RECORDS FOR THE EXERCISE —
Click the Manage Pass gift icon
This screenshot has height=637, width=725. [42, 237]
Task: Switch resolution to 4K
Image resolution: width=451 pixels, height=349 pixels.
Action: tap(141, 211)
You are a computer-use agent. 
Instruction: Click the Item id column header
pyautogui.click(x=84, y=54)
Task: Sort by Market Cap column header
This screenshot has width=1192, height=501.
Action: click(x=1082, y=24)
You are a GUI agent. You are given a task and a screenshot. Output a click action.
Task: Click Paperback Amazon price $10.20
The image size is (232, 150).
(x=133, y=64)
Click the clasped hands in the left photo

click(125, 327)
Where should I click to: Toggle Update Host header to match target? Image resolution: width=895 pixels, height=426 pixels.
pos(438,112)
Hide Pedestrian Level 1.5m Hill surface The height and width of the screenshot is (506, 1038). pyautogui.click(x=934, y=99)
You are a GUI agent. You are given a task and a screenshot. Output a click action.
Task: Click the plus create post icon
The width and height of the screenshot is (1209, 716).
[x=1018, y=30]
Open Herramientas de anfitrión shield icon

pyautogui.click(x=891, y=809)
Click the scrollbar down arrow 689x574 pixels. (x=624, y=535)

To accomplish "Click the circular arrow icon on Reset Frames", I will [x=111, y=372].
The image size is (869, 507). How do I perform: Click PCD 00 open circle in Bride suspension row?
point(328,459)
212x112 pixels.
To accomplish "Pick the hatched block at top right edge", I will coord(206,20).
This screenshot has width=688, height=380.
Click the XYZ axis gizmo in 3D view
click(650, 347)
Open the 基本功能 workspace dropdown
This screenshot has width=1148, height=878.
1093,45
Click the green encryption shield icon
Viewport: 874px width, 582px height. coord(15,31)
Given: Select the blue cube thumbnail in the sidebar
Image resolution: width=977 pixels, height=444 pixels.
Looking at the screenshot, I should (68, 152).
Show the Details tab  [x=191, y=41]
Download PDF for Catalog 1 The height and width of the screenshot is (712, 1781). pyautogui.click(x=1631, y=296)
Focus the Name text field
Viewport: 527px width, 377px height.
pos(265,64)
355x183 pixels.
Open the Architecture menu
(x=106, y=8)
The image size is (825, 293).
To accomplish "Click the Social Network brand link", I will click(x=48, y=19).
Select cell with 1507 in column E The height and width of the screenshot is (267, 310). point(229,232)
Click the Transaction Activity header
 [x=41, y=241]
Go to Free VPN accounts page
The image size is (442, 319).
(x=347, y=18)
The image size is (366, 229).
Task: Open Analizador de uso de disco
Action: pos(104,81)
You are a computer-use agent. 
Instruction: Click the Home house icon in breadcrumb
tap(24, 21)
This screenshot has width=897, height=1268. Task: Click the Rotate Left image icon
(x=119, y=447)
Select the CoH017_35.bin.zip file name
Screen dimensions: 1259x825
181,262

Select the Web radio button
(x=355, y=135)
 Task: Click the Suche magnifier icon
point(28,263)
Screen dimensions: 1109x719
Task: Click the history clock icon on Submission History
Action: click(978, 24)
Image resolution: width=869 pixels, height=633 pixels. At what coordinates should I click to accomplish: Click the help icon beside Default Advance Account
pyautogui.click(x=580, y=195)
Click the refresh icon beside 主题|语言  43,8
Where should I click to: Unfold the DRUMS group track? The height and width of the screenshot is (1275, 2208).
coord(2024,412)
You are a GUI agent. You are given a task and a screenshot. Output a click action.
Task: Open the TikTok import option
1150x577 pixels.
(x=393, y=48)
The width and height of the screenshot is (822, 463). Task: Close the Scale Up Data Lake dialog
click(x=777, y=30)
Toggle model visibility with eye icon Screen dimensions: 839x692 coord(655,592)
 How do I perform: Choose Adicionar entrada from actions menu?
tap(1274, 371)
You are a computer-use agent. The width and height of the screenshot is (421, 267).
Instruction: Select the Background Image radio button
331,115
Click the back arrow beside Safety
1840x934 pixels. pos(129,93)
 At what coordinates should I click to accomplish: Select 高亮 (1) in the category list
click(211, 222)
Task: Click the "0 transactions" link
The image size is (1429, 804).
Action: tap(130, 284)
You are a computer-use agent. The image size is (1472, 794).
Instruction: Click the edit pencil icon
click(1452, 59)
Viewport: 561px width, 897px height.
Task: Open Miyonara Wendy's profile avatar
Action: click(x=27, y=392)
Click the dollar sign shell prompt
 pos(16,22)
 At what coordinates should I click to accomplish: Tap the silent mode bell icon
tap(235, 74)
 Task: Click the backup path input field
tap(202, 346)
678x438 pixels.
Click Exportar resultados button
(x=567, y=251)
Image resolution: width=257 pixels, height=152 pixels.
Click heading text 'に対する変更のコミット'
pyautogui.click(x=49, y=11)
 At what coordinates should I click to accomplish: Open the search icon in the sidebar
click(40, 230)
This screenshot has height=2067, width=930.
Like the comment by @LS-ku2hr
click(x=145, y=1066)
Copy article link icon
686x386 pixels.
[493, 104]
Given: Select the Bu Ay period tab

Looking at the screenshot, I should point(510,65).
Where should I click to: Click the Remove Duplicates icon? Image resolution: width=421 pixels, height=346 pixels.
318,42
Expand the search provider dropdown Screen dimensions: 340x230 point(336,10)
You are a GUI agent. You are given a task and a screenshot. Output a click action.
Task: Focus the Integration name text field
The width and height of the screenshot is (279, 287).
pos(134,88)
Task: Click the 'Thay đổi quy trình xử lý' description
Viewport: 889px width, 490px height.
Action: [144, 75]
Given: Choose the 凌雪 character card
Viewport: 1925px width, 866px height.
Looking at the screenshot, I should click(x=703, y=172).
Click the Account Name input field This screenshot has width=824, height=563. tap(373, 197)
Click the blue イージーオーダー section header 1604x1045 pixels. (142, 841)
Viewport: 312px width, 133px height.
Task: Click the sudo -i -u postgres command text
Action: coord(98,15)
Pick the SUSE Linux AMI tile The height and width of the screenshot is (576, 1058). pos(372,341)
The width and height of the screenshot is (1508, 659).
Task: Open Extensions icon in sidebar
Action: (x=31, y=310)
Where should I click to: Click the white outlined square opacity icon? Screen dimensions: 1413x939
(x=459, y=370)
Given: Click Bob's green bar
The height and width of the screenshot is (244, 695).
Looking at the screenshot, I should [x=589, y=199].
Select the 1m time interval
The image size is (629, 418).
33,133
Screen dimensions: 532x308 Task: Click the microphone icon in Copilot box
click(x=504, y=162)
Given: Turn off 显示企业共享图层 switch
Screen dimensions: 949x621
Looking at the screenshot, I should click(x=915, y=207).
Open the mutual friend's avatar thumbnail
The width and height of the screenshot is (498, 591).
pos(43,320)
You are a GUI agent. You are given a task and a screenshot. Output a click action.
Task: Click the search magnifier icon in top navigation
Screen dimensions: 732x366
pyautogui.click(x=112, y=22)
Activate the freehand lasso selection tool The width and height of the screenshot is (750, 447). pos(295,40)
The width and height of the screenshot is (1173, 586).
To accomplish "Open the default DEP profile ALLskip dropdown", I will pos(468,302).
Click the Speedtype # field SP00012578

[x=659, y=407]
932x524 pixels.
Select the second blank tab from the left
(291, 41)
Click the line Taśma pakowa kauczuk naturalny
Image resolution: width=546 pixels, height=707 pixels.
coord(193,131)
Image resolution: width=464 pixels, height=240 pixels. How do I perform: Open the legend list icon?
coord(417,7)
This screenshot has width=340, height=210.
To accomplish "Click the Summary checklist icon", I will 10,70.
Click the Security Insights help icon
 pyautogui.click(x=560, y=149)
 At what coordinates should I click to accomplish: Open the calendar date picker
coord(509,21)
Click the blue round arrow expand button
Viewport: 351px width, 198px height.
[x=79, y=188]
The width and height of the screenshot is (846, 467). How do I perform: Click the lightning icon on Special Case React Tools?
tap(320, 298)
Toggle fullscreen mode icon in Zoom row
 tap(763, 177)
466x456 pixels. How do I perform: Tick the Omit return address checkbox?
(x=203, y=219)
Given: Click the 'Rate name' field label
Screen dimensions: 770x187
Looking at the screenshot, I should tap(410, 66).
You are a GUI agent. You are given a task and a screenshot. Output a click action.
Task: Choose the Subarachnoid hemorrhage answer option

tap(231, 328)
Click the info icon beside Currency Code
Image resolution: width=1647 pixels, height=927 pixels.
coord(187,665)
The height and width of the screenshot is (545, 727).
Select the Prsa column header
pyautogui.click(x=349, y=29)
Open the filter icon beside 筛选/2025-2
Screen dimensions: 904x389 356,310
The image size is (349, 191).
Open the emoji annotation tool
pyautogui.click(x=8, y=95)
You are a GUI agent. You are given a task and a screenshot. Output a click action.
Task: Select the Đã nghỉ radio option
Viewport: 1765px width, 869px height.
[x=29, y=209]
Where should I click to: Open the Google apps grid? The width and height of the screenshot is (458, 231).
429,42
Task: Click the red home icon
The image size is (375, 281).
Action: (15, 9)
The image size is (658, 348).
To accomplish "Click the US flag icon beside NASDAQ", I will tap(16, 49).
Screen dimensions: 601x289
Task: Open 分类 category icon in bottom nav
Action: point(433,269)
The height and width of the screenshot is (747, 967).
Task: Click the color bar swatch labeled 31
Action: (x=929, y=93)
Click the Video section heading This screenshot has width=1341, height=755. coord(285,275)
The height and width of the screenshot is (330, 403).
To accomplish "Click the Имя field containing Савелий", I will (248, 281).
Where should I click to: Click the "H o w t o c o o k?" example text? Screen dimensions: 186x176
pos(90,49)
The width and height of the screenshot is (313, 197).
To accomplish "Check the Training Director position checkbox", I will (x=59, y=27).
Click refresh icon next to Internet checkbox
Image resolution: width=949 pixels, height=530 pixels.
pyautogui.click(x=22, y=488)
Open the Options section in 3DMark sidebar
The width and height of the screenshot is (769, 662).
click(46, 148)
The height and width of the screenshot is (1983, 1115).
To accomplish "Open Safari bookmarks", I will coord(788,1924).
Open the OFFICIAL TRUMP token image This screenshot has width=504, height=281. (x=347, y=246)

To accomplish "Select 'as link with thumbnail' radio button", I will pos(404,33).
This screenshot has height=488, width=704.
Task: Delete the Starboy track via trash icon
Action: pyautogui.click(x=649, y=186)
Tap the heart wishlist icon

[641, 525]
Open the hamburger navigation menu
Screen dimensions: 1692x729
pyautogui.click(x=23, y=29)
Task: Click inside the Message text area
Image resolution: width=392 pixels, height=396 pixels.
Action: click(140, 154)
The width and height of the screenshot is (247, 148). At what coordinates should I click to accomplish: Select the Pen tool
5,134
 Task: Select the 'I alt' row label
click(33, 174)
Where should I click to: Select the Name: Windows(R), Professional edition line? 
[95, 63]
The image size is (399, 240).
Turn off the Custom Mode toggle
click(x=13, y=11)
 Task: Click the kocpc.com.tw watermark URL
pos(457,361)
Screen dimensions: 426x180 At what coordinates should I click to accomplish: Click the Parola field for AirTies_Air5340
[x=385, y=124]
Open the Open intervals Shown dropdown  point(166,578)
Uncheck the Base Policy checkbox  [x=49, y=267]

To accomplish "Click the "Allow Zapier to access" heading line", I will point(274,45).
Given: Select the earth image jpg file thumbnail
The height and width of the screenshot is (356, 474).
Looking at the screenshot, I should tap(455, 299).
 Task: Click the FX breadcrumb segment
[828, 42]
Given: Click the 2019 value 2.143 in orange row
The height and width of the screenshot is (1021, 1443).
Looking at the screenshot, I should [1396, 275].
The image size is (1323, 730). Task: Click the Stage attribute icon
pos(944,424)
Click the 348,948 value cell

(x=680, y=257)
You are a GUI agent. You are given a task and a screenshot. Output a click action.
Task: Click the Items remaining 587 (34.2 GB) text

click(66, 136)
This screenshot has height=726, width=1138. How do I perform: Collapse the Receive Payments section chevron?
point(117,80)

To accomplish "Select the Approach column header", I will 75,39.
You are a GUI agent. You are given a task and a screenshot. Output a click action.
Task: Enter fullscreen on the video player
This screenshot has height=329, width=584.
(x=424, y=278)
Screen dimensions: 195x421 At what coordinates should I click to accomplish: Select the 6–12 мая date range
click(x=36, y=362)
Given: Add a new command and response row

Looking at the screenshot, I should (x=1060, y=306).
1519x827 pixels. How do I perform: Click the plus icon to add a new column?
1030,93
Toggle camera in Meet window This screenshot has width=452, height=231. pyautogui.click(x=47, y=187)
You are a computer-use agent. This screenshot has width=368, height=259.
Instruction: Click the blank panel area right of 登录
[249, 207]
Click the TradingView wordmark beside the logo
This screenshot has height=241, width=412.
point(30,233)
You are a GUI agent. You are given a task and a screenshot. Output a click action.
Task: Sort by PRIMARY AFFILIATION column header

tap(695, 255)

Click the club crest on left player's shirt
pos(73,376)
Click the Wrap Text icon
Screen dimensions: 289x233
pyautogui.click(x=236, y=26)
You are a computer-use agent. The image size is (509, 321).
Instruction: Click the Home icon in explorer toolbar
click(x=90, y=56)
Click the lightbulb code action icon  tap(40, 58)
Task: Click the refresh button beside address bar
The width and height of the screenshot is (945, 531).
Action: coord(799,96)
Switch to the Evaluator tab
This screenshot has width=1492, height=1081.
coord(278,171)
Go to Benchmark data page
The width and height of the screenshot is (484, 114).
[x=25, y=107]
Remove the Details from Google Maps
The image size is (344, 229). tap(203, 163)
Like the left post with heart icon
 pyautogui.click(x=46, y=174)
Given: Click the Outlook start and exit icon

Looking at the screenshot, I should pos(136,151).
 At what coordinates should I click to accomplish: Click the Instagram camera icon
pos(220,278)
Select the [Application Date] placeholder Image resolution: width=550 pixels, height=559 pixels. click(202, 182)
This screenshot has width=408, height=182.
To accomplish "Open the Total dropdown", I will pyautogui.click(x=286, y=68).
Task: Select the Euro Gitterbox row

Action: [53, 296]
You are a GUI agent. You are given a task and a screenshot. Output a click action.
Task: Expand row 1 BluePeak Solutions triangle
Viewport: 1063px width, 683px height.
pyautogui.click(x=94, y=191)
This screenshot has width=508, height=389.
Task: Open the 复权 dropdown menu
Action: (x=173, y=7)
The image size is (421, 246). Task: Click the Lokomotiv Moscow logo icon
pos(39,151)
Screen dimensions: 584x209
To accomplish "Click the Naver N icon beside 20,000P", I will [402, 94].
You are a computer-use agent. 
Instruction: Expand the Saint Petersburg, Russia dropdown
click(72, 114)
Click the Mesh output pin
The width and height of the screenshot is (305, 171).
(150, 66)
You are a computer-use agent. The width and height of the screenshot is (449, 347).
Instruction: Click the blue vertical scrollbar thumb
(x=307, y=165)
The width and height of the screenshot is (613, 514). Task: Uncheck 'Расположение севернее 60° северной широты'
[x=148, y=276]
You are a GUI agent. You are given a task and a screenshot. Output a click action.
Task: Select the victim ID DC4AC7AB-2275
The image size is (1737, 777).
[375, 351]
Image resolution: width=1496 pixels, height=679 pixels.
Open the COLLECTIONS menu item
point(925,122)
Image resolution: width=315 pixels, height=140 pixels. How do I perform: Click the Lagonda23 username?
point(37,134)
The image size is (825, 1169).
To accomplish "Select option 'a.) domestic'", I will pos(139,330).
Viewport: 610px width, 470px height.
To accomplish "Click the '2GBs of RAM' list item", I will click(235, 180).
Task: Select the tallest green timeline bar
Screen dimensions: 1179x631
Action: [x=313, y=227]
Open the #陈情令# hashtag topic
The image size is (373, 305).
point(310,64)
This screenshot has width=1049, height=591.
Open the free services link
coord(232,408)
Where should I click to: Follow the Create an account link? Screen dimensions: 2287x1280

GIVEN TASK — Render the records from the start through the line containing "Hide Pedestrian Level", that line included, as a two-column CSV with the header row request,answer. Give one row per request, with its text and its answer each in a single quoted field and any line breaks replaced by spaces.

RESULT OF THIS TASK —
request,answer
"Click the Manage Pass gift icon","This screenshot has height=637, width=725. [42, 237]"
"Task: Switch resolution to 4K Image resolution: width=451 pixels, height=349 pixels.","Action: tap(141, 211)"
"You are a computer-use agent. Instruction: Click the Item id column header","pyautogui.click(x=84, y=54)"
"Task: Sort by Market Cap column header This screenshot has width=1192, height=501.","Action: click(x=1082, y=24)"
"You are a GUI agent. You are given a task and a screenshot. Output a click action. Task: Click Paperback Amazon price $10.20 The image size is (232, 150).","(x=133, y=64)"
"Click the clasped hands in the left photo","click(125, 327)"
"Where should I click to: Toggle Update Host header to match target? Image resolution: width=895 pixels, height=426 pixels.","pos(438,112)"
"Hide Pedestrian Level 1.5m Hill surface The height and width of the screenshot is (506, 1038).","pyautogui.click(x=934, y=99)"